#### The task
From the entries below, reproduce exactly the line containing "has height=546, width=845.", the line containing "Task: Expand the", and every line in between, with nothing added.

#### Data to use
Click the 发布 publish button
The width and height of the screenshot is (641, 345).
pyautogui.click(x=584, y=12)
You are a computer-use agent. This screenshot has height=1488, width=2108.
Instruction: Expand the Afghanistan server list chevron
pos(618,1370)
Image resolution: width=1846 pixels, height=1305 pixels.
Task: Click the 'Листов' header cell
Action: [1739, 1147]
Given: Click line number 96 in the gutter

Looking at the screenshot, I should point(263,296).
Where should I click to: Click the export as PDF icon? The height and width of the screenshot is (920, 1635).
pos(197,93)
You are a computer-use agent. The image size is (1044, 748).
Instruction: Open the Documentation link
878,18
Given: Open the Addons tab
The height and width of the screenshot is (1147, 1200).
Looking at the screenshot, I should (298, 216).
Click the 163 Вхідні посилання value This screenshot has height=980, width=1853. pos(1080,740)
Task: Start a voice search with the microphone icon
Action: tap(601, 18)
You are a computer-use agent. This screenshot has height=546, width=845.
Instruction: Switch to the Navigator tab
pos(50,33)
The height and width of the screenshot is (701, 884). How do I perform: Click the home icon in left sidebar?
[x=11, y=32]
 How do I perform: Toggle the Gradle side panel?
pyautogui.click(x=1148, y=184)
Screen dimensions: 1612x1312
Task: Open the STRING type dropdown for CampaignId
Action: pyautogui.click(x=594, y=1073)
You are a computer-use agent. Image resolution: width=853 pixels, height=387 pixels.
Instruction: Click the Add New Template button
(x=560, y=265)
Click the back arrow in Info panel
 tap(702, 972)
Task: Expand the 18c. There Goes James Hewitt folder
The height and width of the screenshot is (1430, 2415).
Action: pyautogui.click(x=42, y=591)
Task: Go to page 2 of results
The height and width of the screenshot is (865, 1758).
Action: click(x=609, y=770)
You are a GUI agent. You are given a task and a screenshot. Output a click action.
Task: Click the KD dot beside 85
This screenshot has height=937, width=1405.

#### Result for this task
You are a computer-use agent. This screenshot has height=546, width=845.
Instruction: Switch to the Navigator tab
pos(50,33)
The height and width of the screenshot is (701, 884). How do I perform: Click the home icon in left sidebar?
[x=11, y=32]
 How do I perform: Toggle the Gradle side panel?
pyautogui.click(x=1148, y=184)
Screen dimensions: 1612x1312
Task: Open the STRING type dropdown for CampaignId
Action: pyautogui.click(x=594, y=1073)
You are a computer-use agent. Image resolution: width=853 pixels, height=387 pixels.
Instruction: Click the Add New Template button
(x=560, y=265)
Click the back arrow in Info panel
 tap(702, 972)
Task: Expand the 18c. There Goes James Hewitt folder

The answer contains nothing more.